A few weeks after the Times article was published, Thai government officials notified Ms. Beech that Ayu had been returned to her native Thailand with her parents and was in the care of social welfare services.
The South African School Sanitation Crisis
After two children drowned in pit toilets (rudimentary latrines dug into the ground) at a school in South Africa’s Mpumalanga province, The Times’s Norimitsu Onishi and Selam Gebrekidan investigated the crumbling education system that led to their deaths.
Their article pointed a finger at South Africa’s deputy president, David Mabuza, who is the former premier of the province, “where millions of dollars for education have disappeared into a vortex of suspicious spending, shoddy public construction and brazen corruption to fuel his political ambitions, according to government records and officials in his party.”
Ten days after the Times article was published, President Cyril Ramaphosa announced the launch of a new program, the Sanitation Appropriate for Education Initiative, to tackle the issue.
The long-term impact of the actions taken in response to these three Times articles is uncertain.
An Iraqi official acknowledged that there are dozens of families like the Sudanis, who are struggling to overcome bureaucratic hurdles in order to obtain death benefits.
Activists say the initiative introduced by South Africa’s president is not enough to solve the country’s sanitation crisis, as 4,000 schools are still equipped with deadly pit toilets.
And while Ayu was separated from her husband through Thai intervention, the issue of child marriages in Malaysia has yet to be resolved, even if the government says it’s working toward raising the minimum age of unions to 18. Ms. Beech said that many Malaysians are disturbed that no governmental body stepped in right away to protect girls like Ayu.
Still, Michael Slackman, The Times’s International editor, stressed that the fact that these stories had immediate impact in a relatively short amount of time signals the power of the press to sway change.
“Our journalism had a tangible impact on the lives of people in three countries, on two continents,” he said. “That is a testament to the growing reach of The Times’s global report.”

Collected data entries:
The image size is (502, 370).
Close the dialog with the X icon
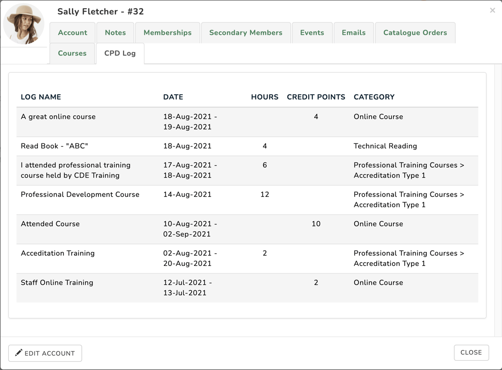click(x=492, y=10)
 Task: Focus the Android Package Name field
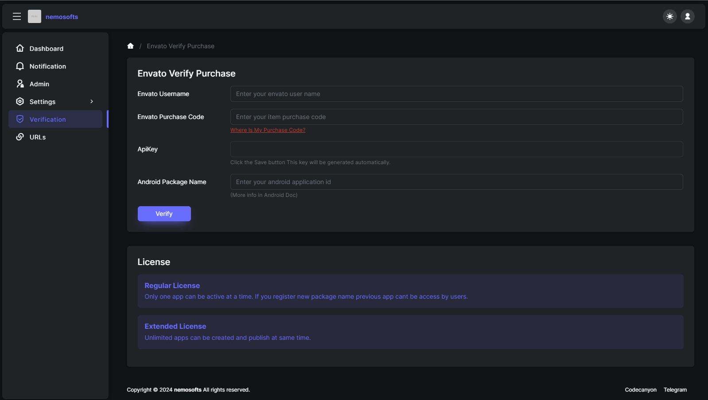456,182
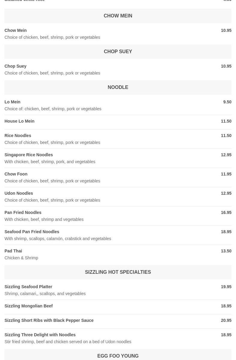This screenshot has height=360, width=236.
Task: Select Pan Fried Noodles
Action: point(23,212)
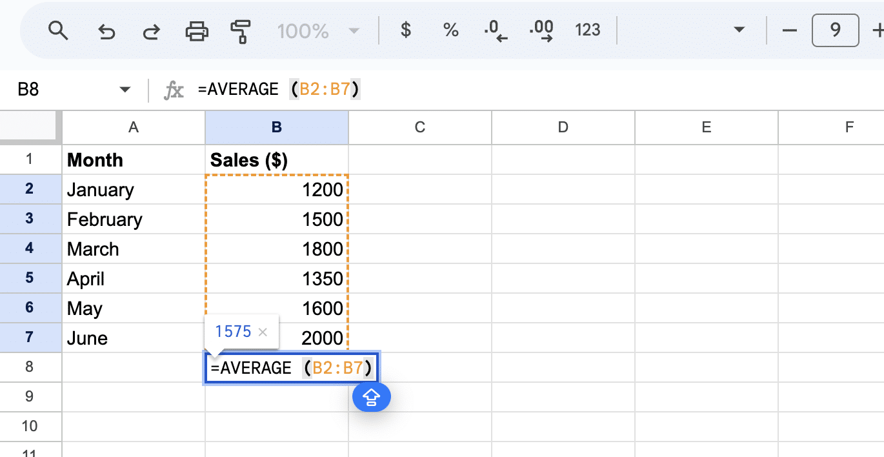Decrease font size with minus button

click(x=789, y=30)
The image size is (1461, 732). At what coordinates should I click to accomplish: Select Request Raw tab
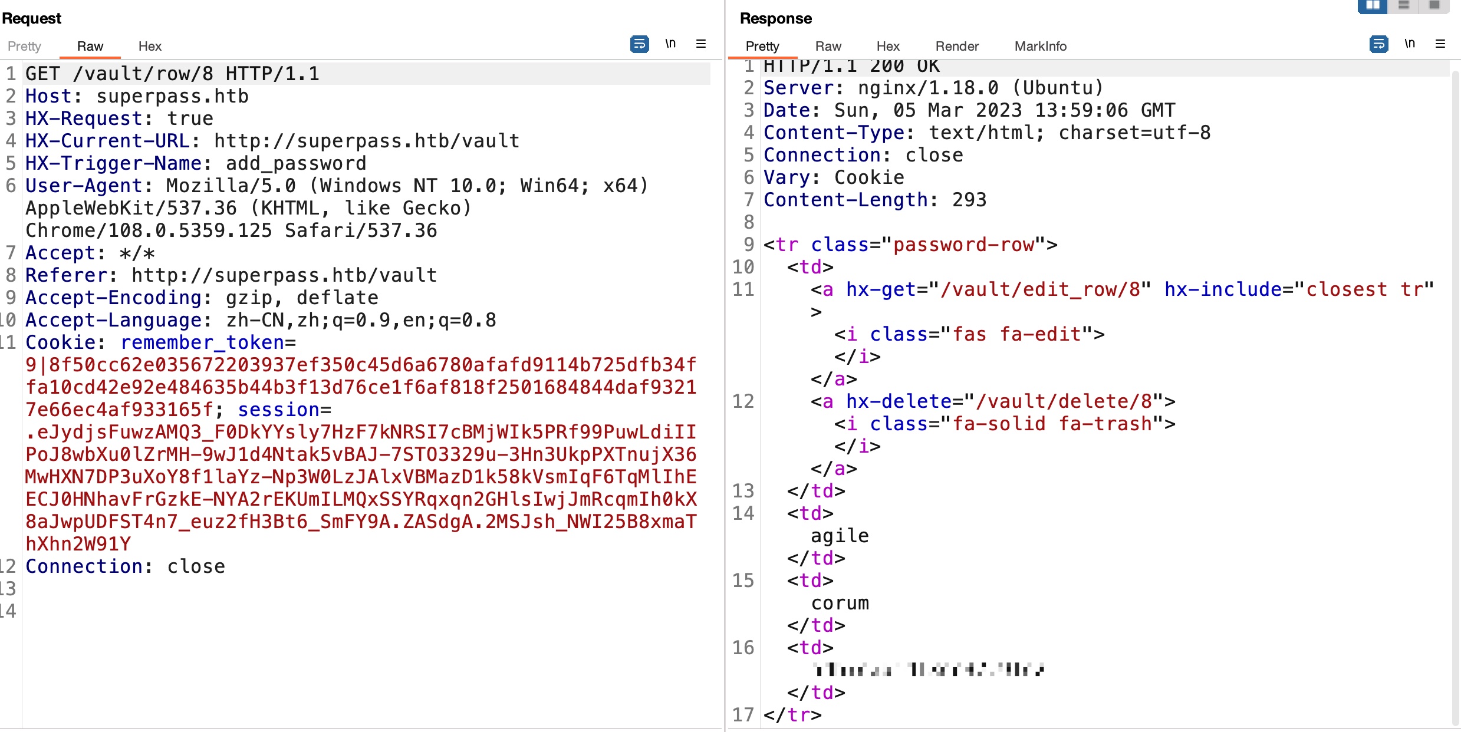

TO-DO LIST:
[a] Based on the passage about Times reporting, decide whether each statement agrees with it: (i) Ayu was returned to Thailand along with her parents; (ii) the Sanitation Appropriate for Education Initiative was announced a month after the Times article appeared; (iii) activists say 4,000 schools still have pit toilets. Answer yes or no for each and quote the deciding words.
[b] Reproduce the portion of the passage about Times reporting that begins at the words "An Iraqi official" and ends after "obtain death benefits.".

SOLUTIONS:
[a]
(i) Yes: "Ayu had been returned to her native Thailand with her parents"
(ii) No: "Ten days after the Times article was published, President Cyril Ramaphosa announced the launch of a new program"
(iii) Yes: "4,000 schools are still equipped with deadly pit toilets"

[b]
An Iraqi official acknowledged that there are dozens of families like the Sudanis, who are struggling to overcome bureaucratic hurdles in order to obtain death benefits.